**What to work on:** Hand back, word for word, the lines from the one containing "Task: Click the browser reload icon" to the end of the records, both included, and leave out pictures.

─── Extracted data ───

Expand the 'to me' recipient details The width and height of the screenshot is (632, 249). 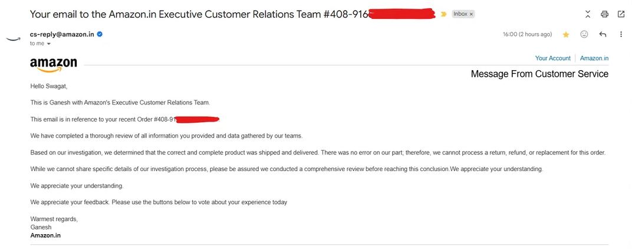point(49,44)
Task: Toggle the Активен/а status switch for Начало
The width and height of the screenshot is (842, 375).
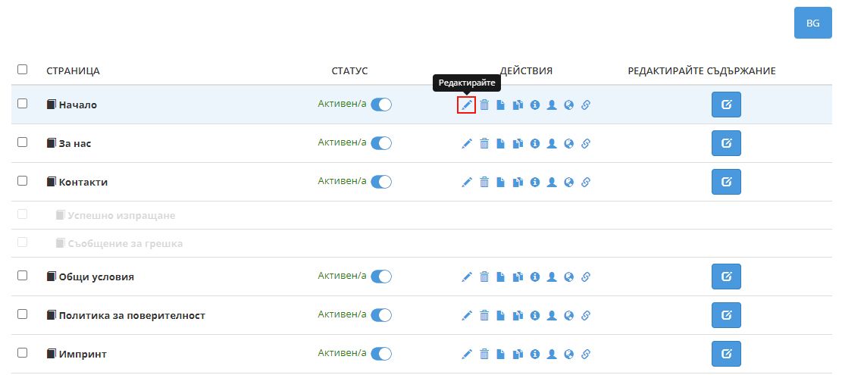Action: click(x=381, y=105)

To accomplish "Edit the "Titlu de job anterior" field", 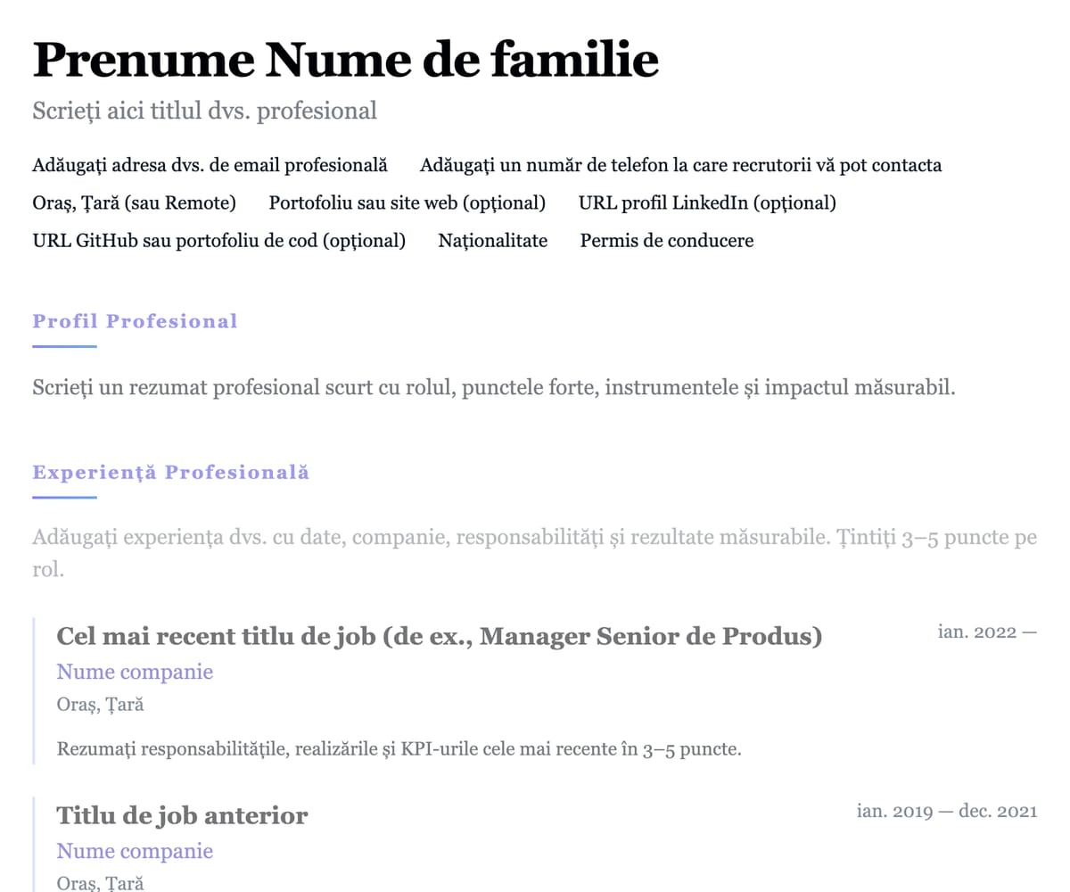I will click(182, 815).
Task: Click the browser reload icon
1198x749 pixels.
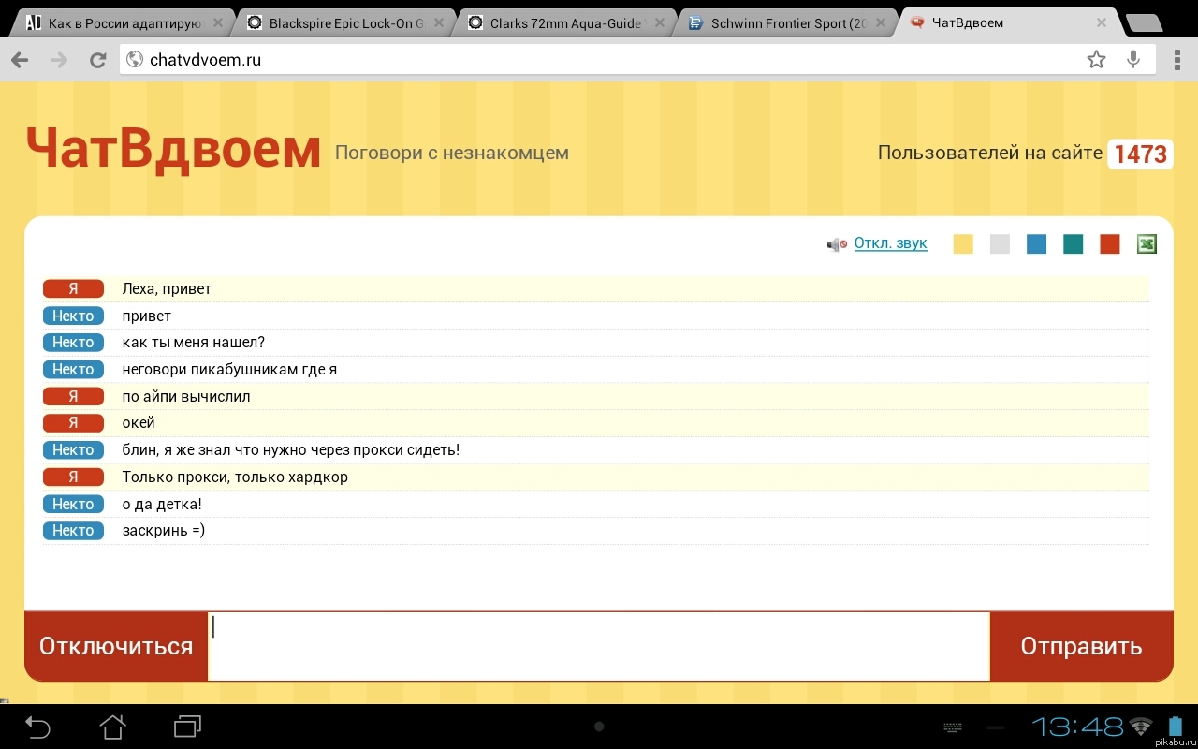Action: click(97, 60)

───

**Result of this task:**
Task: Click the browser reload icon
1198x749 pixels.
Action: click(97, 60)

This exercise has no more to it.